Ambiente - Norme della Regione Abruzzo - Industrie insalubri sottoposte a sequestro dell'impianto per violazioni al testo unico ambientale e al codice penale - Necessità di nuova procedura autorizzativa per la riapertura - Ricorso del Governo - Censura di disposizione non deliberata dal Consiglio dei ministri - Inammissibilità della questione.
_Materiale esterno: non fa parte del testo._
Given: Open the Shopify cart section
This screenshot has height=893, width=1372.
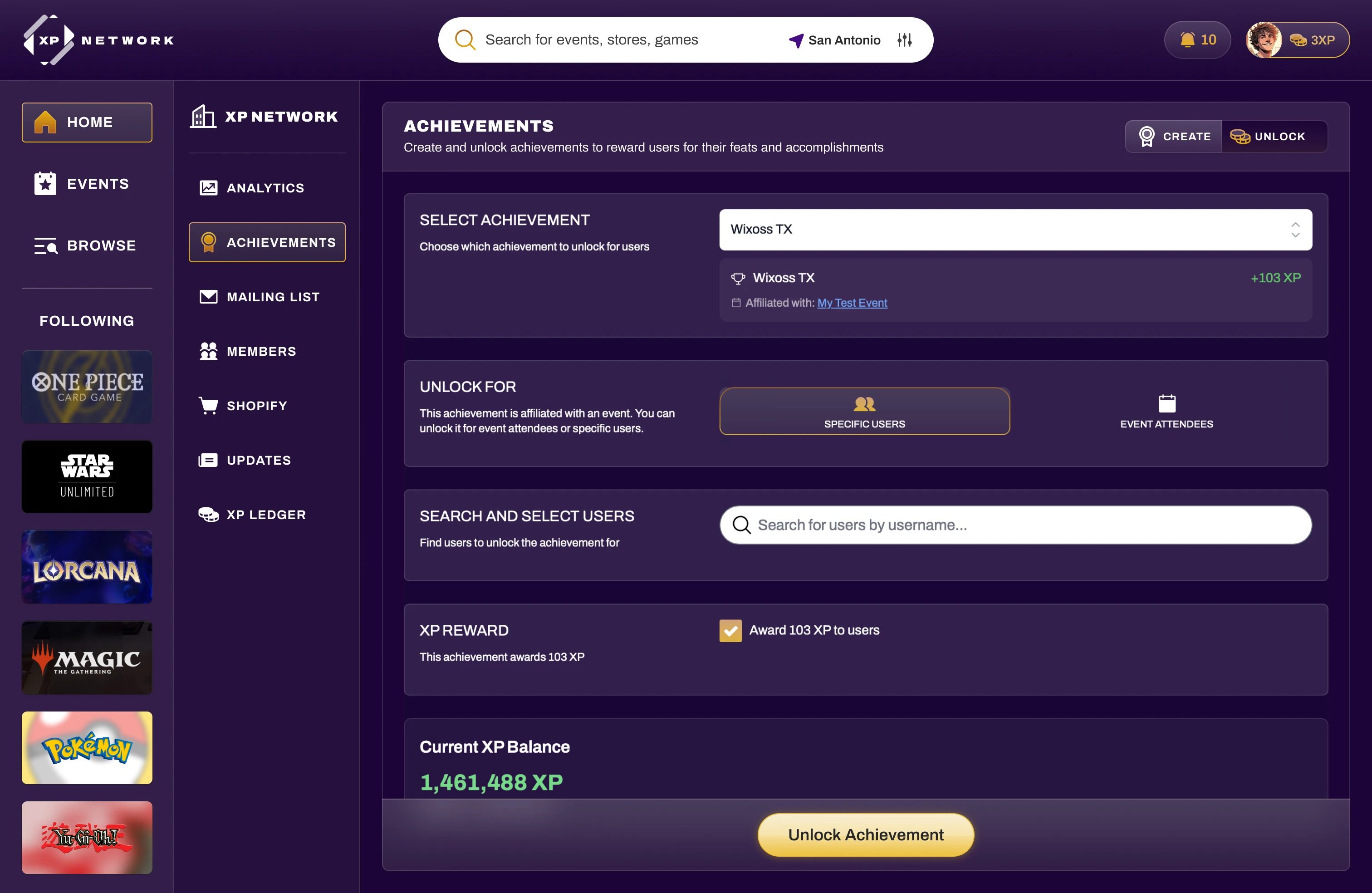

È inammissibile, per censura di disposizione non deliberata dal Consiglio dei ministri, la questione di legittimità costituzionale dell'art. 13 della legge della Regione Abruzzo 28 aprile 2014, n. 23, impugnato dal Presidente del Consiglio dei ministri, in riferimento agli artt. 117, secondo comma, lett. s) e 3 Cost., in quanto prevede che, «al fine della tutela e della valorizzazione delle produzioni agricole, le industrie insalubri che emettono in atmosfera e che abbiano subito provvedimento di sequestro del proprio impianto per violazioni al Testo Unico Ambientale ed al Codice Penale, al fine della riattivazione e riaccensione dell'impianto sono sottoposti a nuova procedura autorizzativa». Nei giudizi di legittimità costituzionale in via principale deve sussistere, a pena di inammissibilità, una piena e necessaria corrispondenza tra la deliberazione con cui l'organo legittimato si determina all'impugnazione ed il contenuto del ricorso, attesa la natura politica dell'atto di impugnazione.
- Sulla necessaria corrispondenza tra deliberazione mediante la quale si determina l'impugnazione e contenuto del ricorso, v. la citata sentenza n. 309/2013.